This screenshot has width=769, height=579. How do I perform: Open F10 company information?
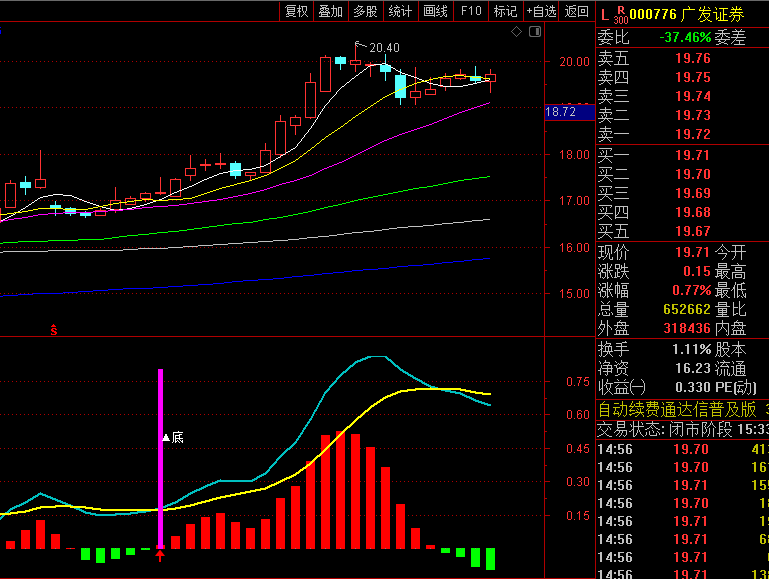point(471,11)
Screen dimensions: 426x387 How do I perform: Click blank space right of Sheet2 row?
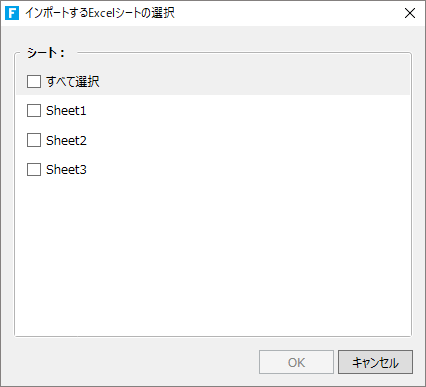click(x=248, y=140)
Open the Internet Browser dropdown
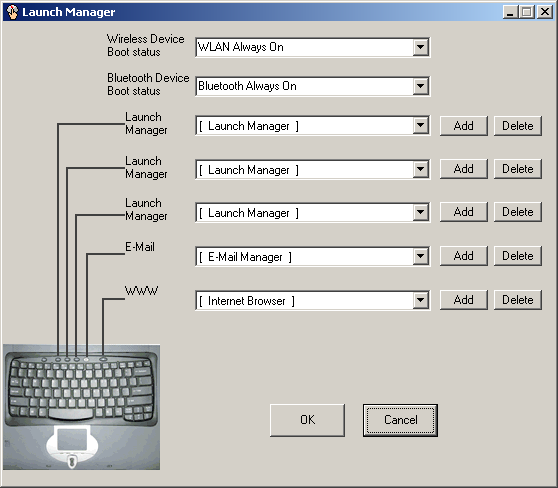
====
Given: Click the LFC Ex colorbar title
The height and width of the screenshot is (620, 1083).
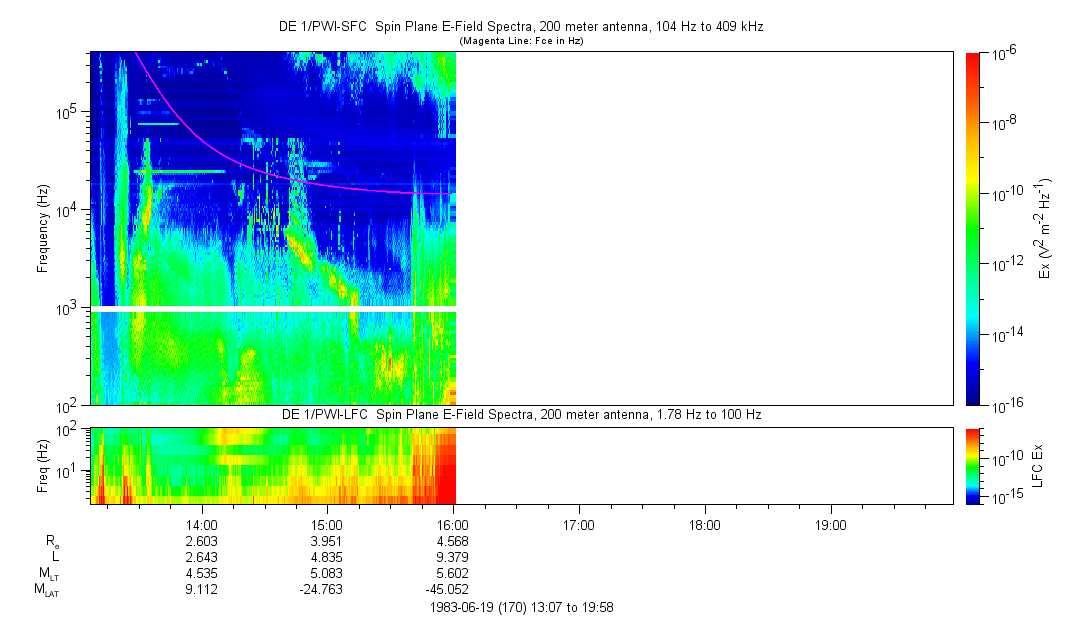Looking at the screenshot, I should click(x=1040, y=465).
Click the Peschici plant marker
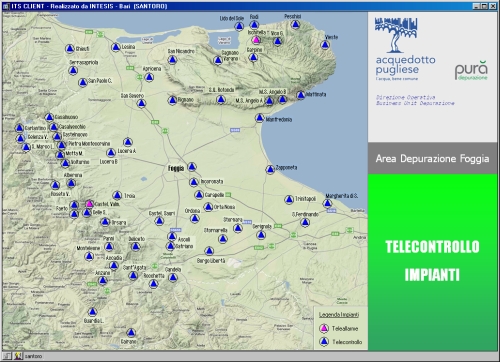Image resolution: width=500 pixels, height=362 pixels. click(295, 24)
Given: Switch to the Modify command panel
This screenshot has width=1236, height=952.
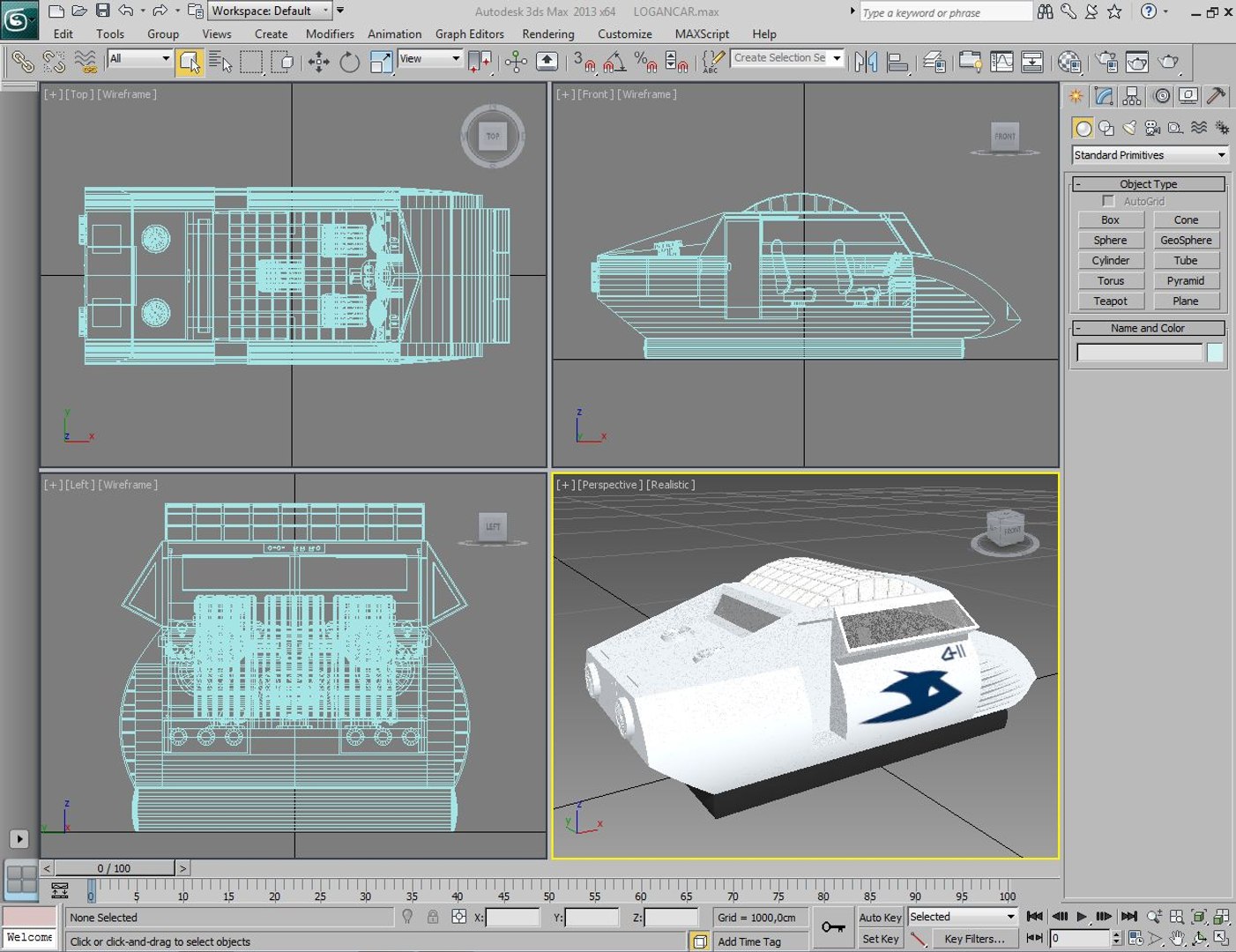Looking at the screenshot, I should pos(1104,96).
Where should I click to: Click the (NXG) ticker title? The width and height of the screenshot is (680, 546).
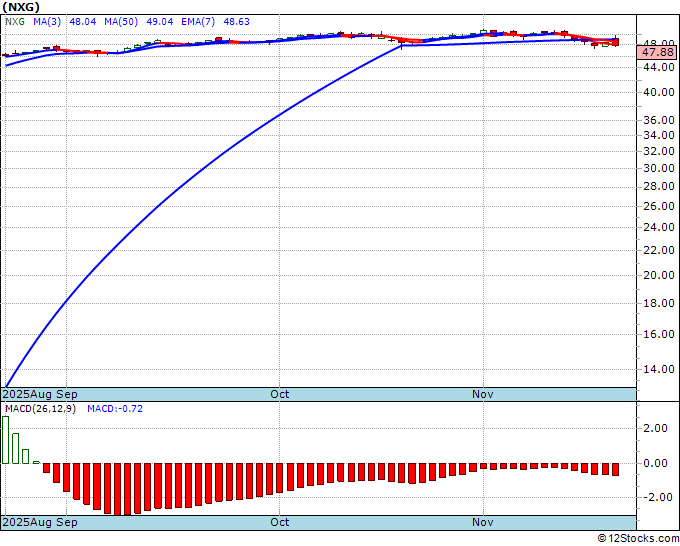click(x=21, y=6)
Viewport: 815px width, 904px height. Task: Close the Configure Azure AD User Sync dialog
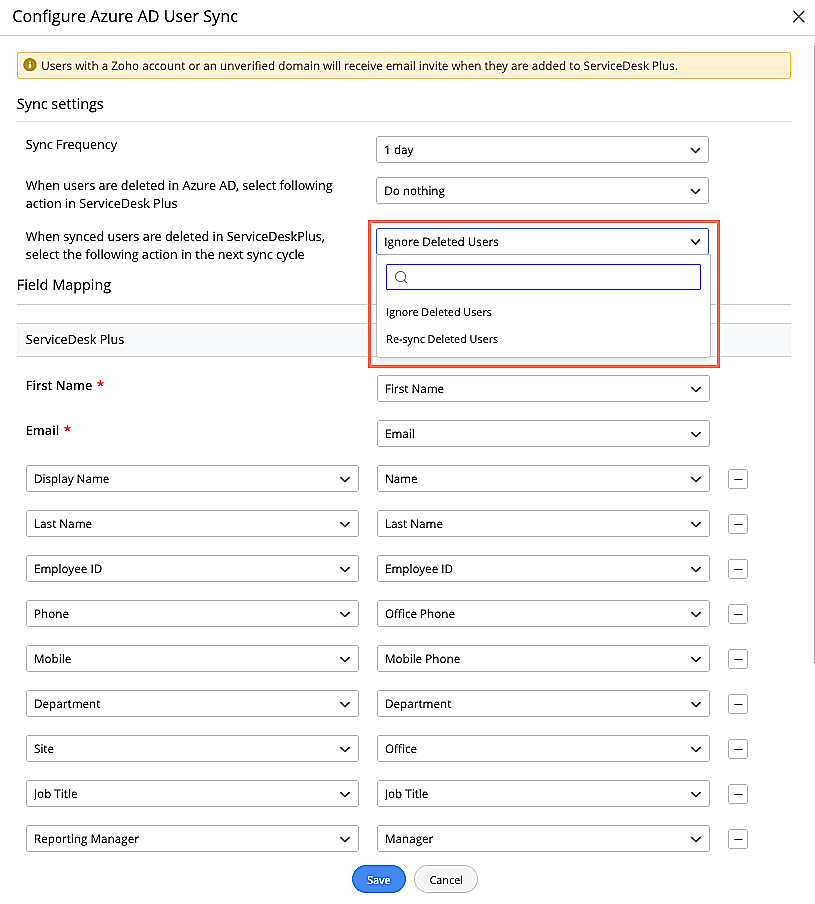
====
YOUR ASSIGNMENT » In the entries above, find the line containing "Where should I" and the line containing "Viewport: 815px width, 904px", then copy both and every line between them exactly, without any picture.

ANSWER SPACE »
Where should I click to: Click the (NXG) ticker title? The width and height of the screenshot is (680, 546).
click(x=21, y=6)
Viewport: 815px width, 904px height. Task: Close the Configure Azure AD User Sync dialog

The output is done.